• [PROBLEM] Could you retype exactly the line containing "Open the user profile avatar icon" and every line after it in the data below, leaving out the pictures?

• [ENTRIES PROVIDED]
Segment Open

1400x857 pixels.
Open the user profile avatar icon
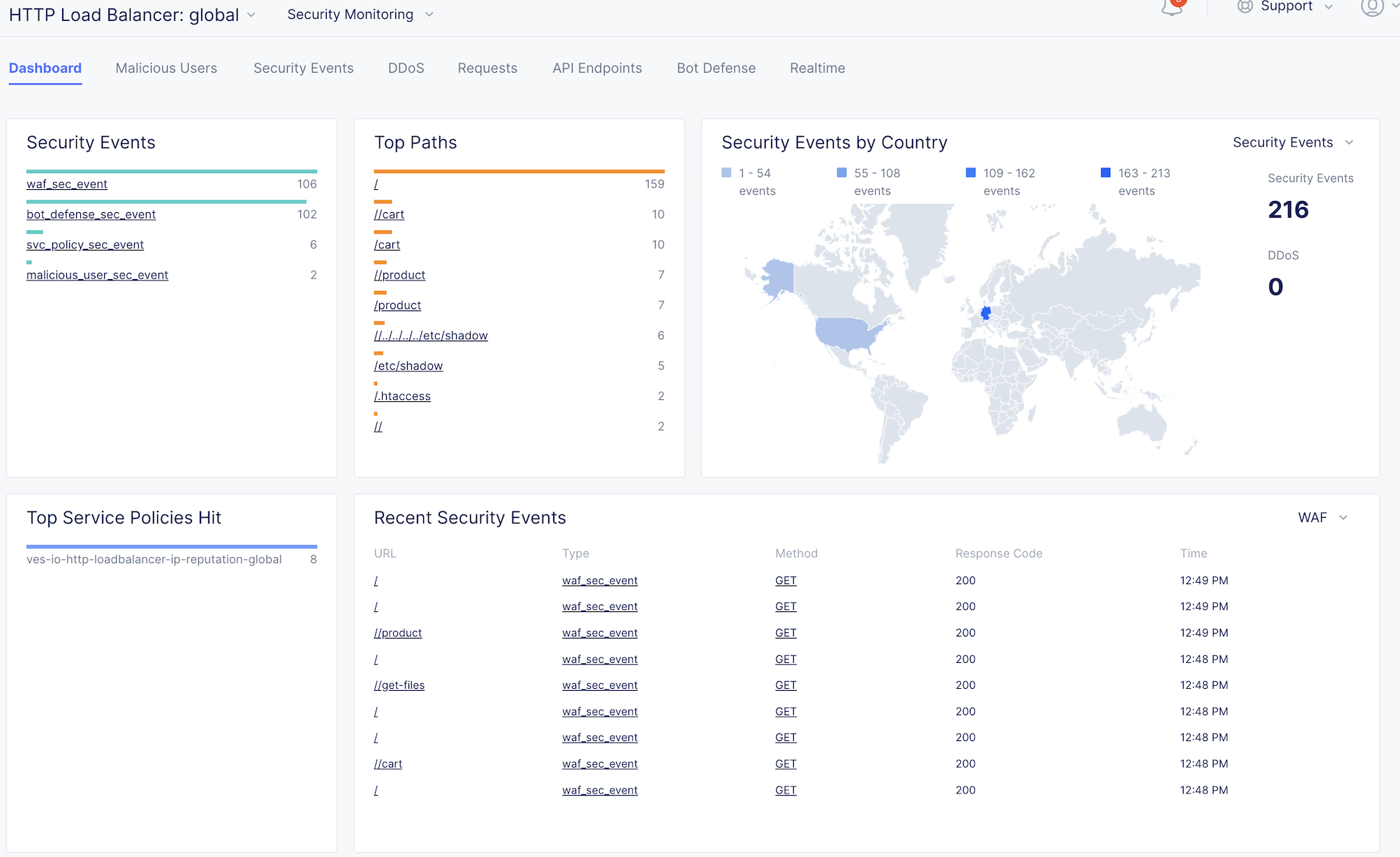[1371, 8]
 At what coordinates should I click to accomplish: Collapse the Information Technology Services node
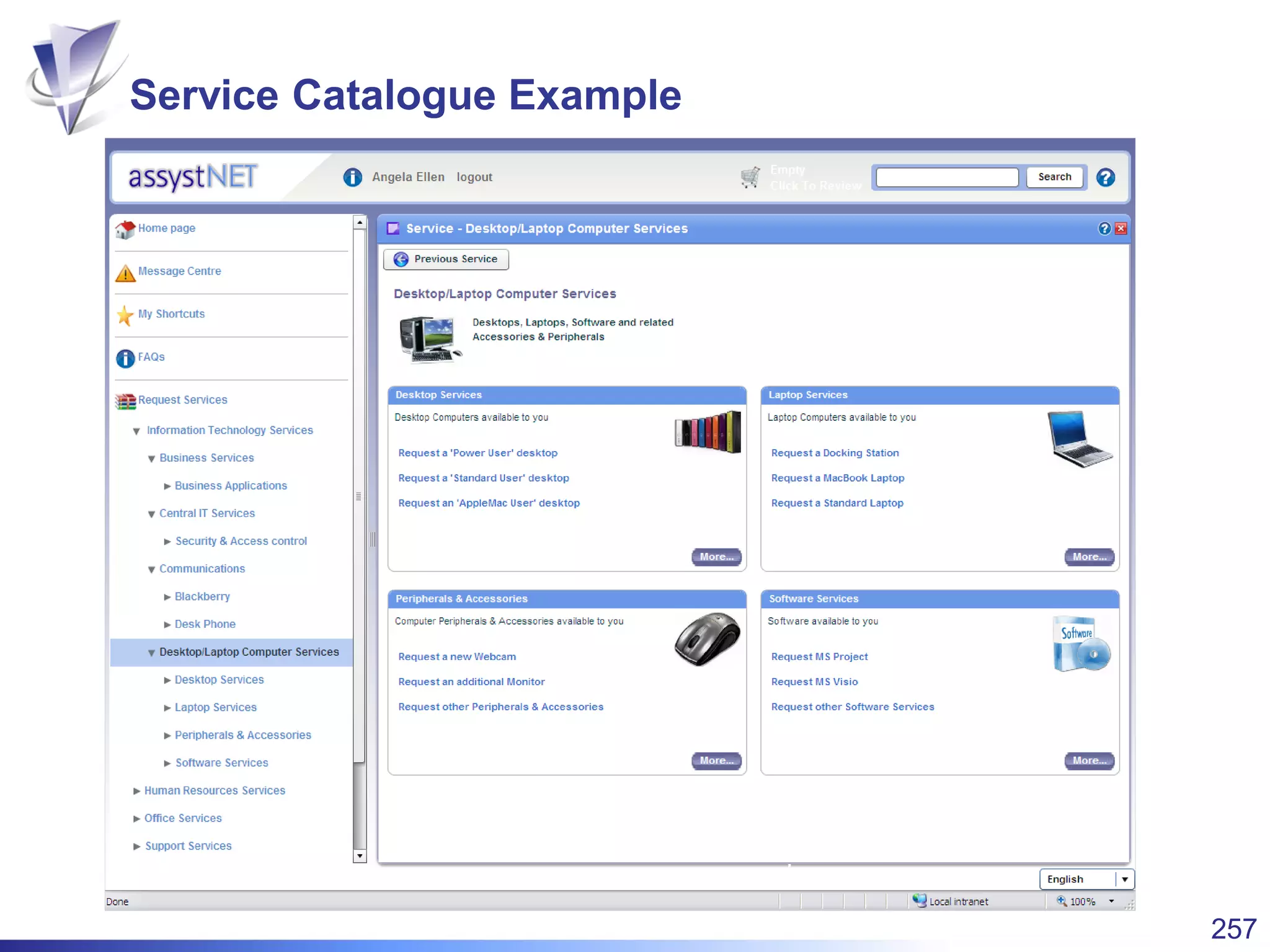click(x=136, y=431)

Segment Closed

• [YOUR SOLUTION]
Open the user profile avatar icon
[1371, 8]
 At what coordinates should I click to accomplish: Collapse the Information Technology Services node
click(x=136, y=431)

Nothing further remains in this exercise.